4. The method according to any one of claims 1 to 3, wherein the trained keypoint regression model comprises a convolutional layer, a pooling layer and a regression layer, and the extracting features of the keypoints in each of the target regions through the trained keypoint regression model and outputting the position information of the keypoints of each of the target regions comprises:

inputting each target area to the convolutional layer, and performing convolution operation on each target area through a convolution core in the convolutional layer to obtain a convolution characteristic diagram corresponding to each target area;

inputting each convolution feature map to the pooling layer, and executing pooling operation through the pooling layer to obtain corresponding pooling feature maps;

and inputting each pooling feature map to the regression layer, and regressing the position information of each key point of the target area.

5. The method of claim 4, wherein the regression layer comprises at least one fully connected layer.

6. A gesture keypoint detection apparatus, the apparatus comprising:

the data acquisition module is used for acquiring an image to be detected, wherein the image to be detected comprises gesture characteristics;

the area detection module is used for extracting gesture features in the image to be detected through a trained gesture detection model and outputting an area where the gesture features are located to obtain at least one target area;

and the key point detection module is used for extracting the characteristics of the key points in each target region through a trained key point regression model and outputting the position information of the key points of each target region, and the trained gesture detection model and the trained key point regression model are obtained through independent training.

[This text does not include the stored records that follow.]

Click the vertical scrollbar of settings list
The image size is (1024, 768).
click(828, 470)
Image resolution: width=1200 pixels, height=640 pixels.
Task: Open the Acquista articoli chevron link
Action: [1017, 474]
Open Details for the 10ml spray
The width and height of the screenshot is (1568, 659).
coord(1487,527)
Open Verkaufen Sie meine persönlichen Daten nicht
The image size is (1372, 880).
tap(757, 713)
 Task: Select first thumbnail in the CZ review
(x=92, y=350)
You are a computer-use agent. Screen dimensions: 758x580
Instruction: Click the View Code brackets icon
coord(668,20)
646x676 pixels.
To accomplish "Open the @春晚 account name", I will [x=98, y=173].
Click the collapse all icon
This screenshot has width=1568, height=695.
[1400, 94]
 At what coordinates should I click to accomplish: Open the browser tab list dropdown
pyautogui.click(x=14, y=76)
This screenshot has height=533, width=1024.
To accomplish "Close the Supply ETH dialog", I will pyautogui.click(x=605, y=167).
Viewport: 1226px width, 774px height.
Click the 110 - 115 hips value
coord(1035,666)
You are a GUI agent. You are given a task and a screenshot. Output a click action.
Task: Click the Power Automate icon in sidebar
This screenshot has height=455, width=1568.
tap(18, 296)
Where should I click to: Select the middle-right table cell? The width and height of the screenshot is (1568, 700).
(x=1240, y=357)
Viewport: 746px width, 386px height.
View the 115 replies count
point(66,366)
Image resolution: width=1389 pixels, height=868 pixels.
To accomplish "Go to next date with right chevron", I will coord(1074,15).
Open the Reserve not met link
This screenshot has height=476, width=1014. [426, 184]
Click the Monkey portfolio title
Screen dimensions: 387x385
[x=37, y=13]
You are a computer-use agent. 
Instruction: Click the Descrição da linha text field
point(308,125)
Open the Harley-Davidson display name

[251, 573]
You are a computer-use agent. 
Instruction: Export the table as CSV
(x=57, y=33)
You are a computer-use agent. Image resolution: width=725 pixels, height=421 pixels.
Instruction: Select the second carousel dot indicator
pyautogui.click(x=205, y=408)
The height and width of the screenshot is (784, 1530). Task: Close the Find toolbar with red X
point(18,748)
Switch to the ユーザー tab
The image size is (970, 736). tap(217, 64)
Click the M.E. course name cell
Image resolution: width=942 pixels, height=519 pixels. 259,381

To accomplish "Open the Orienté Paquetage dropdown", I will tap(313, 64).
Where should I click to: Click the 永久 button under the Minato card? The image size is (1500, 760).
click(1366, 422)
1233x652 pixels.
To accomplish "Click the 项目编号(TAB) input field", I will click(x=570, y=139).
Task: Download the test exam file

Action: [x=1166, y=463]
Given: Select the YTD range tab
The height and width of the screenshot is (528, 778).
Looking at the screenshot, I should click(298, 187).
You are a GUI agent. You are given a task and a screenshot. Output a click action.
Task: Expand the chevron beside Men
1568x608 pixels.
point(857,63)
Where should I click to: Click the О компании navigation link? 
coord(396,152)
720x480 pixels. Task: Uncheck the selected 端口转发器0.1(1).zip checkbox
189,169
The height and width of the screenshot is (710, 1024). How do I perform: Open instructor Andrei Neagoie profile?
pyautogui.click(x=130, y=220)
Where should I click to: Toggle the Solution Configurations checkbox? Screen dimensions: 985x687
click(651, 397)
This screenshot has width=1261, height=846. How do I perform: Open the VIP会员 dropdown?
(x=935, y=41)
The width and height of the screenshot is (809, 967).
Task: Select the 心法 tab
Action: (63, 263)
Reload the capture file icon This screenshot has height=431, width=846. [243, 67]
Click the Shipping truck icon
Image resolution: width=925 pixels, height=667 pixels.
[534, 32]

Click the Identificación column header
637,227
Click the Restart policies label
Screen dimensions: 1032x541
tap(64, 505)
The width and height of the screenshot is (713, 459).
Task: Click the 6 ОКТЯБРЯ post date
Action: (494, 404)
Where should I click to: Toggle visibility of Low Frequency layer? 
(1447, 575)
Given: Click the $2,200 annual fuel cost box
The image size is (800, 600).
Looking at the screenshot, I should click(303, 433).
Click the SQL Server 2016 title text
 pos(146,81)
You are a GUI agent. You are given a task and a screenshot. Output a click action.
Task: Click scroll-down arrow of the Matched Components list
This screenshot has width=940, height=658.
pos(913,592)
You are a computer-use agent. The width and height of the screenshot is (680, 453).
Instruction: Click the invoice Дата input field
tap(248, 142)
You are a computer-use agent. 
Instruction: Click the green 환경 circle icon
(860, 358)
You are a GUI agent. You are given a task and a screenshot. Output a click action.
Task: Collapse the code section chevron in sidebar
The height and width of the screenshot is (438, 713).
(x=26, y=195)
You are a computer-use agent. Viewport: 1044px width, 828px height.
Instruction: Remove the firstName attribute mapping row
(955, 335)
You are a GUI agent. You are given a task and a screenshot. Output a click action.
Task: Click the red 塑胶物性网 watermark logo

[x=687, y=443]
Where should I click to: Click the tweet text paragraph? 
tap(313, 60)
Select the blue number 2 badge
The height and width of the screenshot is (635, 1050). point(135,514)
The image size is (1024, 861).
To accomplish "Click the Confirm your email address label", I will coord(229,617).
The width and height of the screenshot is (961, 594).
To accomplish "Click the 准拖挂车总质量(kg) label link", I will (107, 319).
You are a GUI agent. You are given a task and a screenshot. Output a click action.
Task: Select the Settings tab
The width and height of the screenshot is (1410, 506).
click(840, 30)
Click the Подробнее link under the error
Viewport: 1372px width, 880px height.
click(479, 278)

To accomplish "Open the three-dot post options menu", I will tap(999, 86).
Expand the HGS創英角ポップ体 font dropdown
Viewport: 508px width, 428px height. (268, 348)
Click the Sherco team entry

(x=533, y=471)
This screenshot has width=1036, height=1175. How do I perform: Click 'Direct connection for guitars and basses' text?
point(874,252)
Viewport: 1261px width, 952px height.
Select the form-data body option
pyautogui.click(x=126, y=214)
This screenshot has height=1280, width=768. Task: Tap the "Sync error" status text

7. The apparatus of claim 6, wherein the apparatus comprises:

a model generation module for generating the trained keypoint regression model, wherein the model generation module comprises:

the data acquisition unit is used for acquiring a plurality of training images, and the training images carry a plurality of key point position information corresponding to the gestures;

the prediction unit is used for inputting each training image to a key point regression model and outputting the predicted position information of each key point;

a loss value calculation unit, configured to calculate a loss value of the keypoint regression model according to a difference between the position information of each keypoint and the predicted position information;

and the model generating unit is used for obtaining the trained key point regression model when the loss value is in a preset loss value interval.

8. The apparatus according to claim 6 or 7, wherein the keypoint detection module is specifically configured to input each of the target regions to the convolutional layer, perform a convolution operation on each of the target regions through a convolution kernel in the convolutional layer to obtain a convolution feature map corresponding to each of the target regions, input each of the convolution feature maps to a pooling layer, perform a pooling operation through the pooling layer to obtain a corresponding pooling feature map, input each of the pooling feature maps to a regression layer, and regress position information of keypoints in each of the target regions, where the trained keypoint regression model includes the convolutional layer, the pooling layer, and the regression layer.

9. A computer device comprising a memory, a processor and a computer program stored on the memory and executable on the processor, characterized in that the steps of the method of any of claims 1 to 5 are implemented when the computer program is executed by the processor.

10. A computer-readable storage medium, on which a computer program is stored, which, when being executed by a processor, carries out the steps of the method of any one of claims 1 to 5.